When Stephen Read and Lynn Miller's book Connectionist Models of Social Processing was first announced in the Erlbaum mailings, I admit that my heart skipped a beat because it sounded almost exactly like the research I was doing independently. We have both used IAC neural networks with hierarchical layers to simulate social processes and we both claim that our work gets at the mechanisms behind the emergence of meaning (Vakas-Duong 1996). However, I was delighted to find, when the book actually came out, that our work is quite complementary. Read and Miller attack the problem of meaning from the psychological side of social psychology, while I address the sociological side. The difference is more than simply a matter of which academic department one belongs to. It fundamentally affects the way that social processes are seen. I have heard it said that social psychology in sociology departments is all theory and no experiment, while social psychology in psychology departments is all experiment and no theory. These differences seem to have carried over into many early attempts to bring new computational tools to social psychology. I would like to see these differences gradually disappear and for social science to become truly integrated, as we learn how to use the computer to tease out what is true from the many theories and sets of experimental data in the separate disciplines. My intention is to use this review as a forum to explore the epistemology of social simulation - to ask what we can know, to be careful about what questions our experiments are really asking and to see how the work presented in this volume stands up to that exploratory standard. I could equally have applied the same standards to any work, including my own.
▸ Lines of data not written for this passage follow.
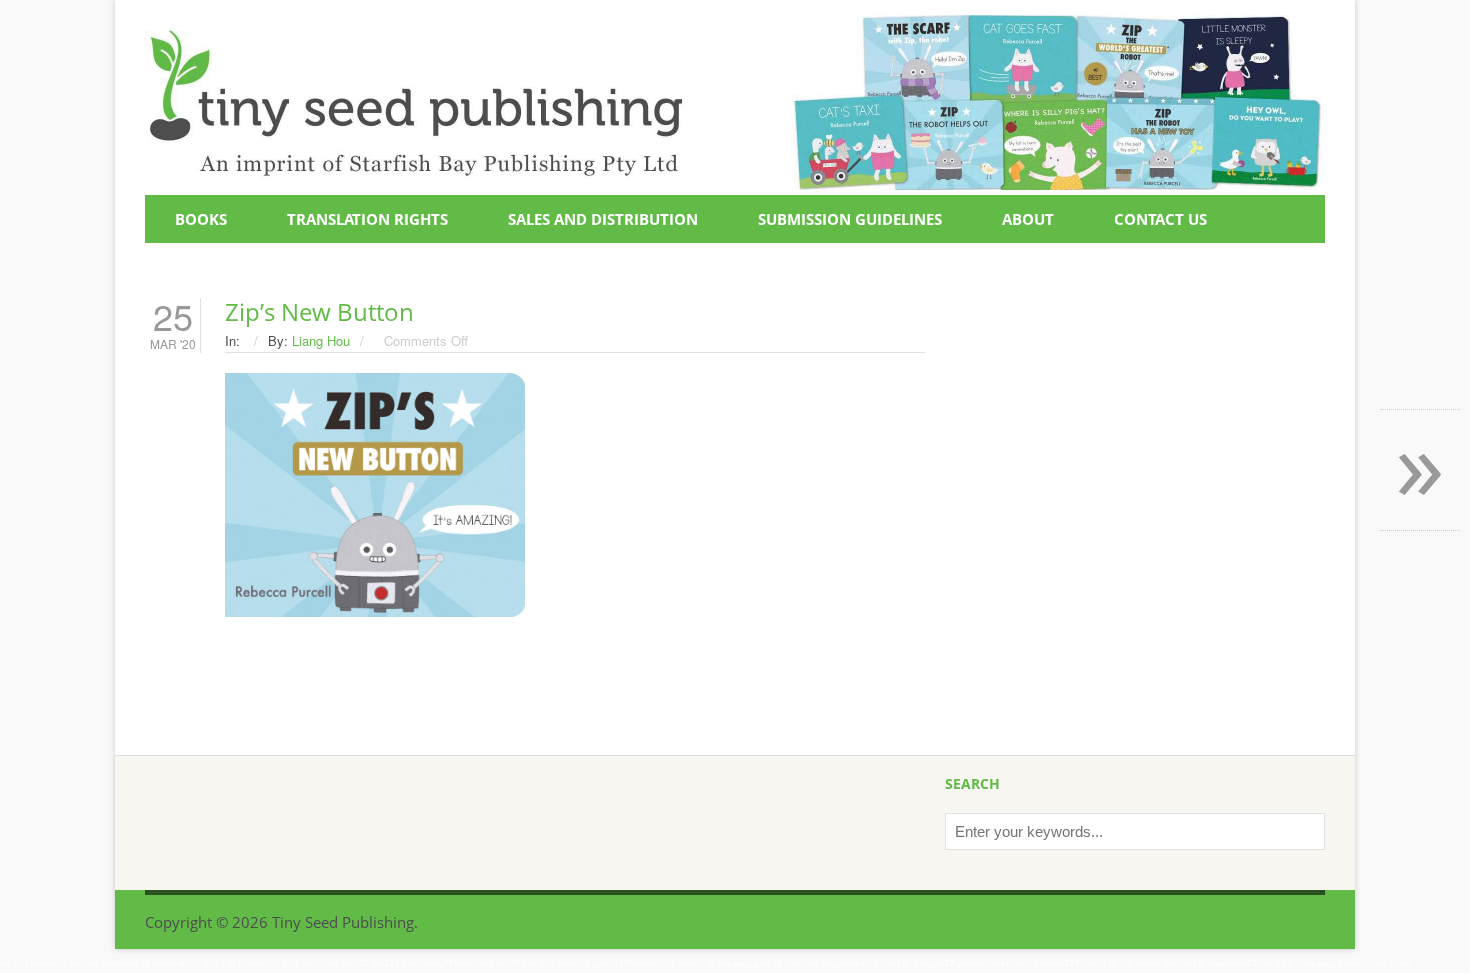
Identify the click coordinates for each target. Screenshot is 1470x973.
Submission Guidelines (850, 219)
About (1028, 219)
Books (201, 219)
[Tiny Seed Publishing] (735, 27)
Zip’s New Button (319, 311)
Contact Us (1160, 219)
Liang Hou (321, 340)
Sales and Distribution (603, 219)
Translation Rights (367, 219)
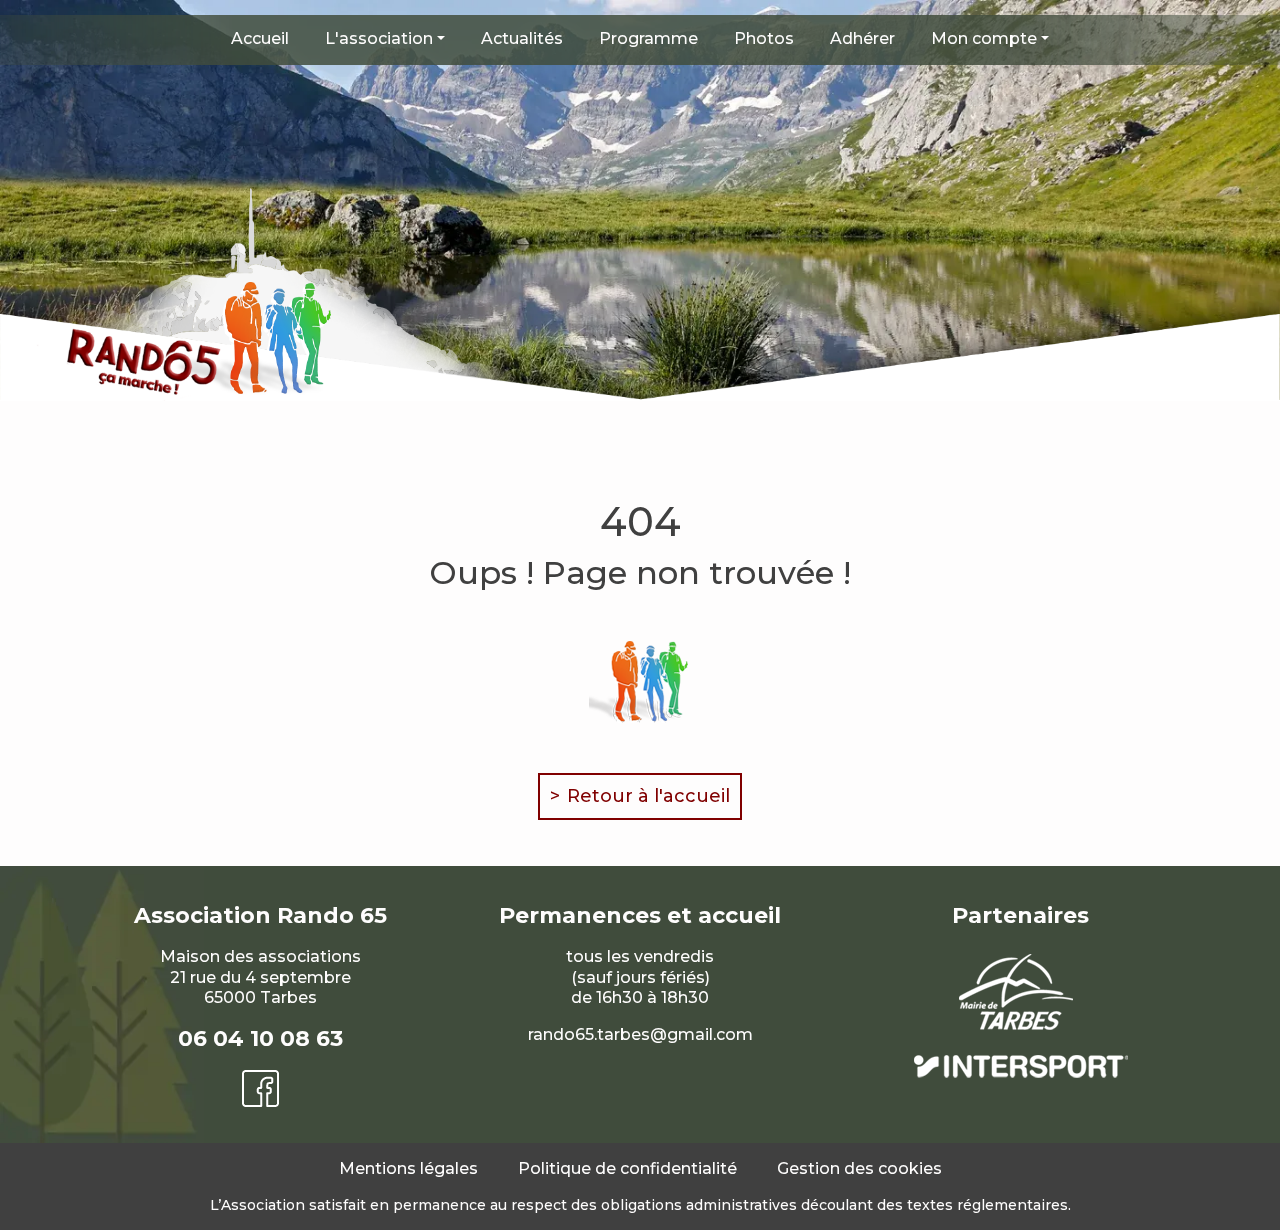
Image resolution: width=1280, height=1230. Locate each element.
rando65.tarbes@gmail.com (640, 1034)
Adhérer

The first chapter, "Making Sense of People: Coherence Mechanisms" by Thagard and Kunda, is a good introduction to the book in that it explains why connectionist models are good tools for interpreting the experimental findings of social psychology. The authors also give a summary of how their own computational models make sense of the data. The chapter is aimed at psychologists, being heavy on social psychology and light on modelling science. It reviews some of the ideas of schema theory in social cognition and advocates the use of constraint satisfaction (CS) neural networks for modelling social schema. Of course, Rumelhart and McClelland (1988) used networks like these for modelling cognition (and even social cognition) in their Parallel Distributed Processing volumes, but the research presented here is an advance in that it applies these ideas to real data from social psychology. The chapter also presents the author's constraint satisfaction model.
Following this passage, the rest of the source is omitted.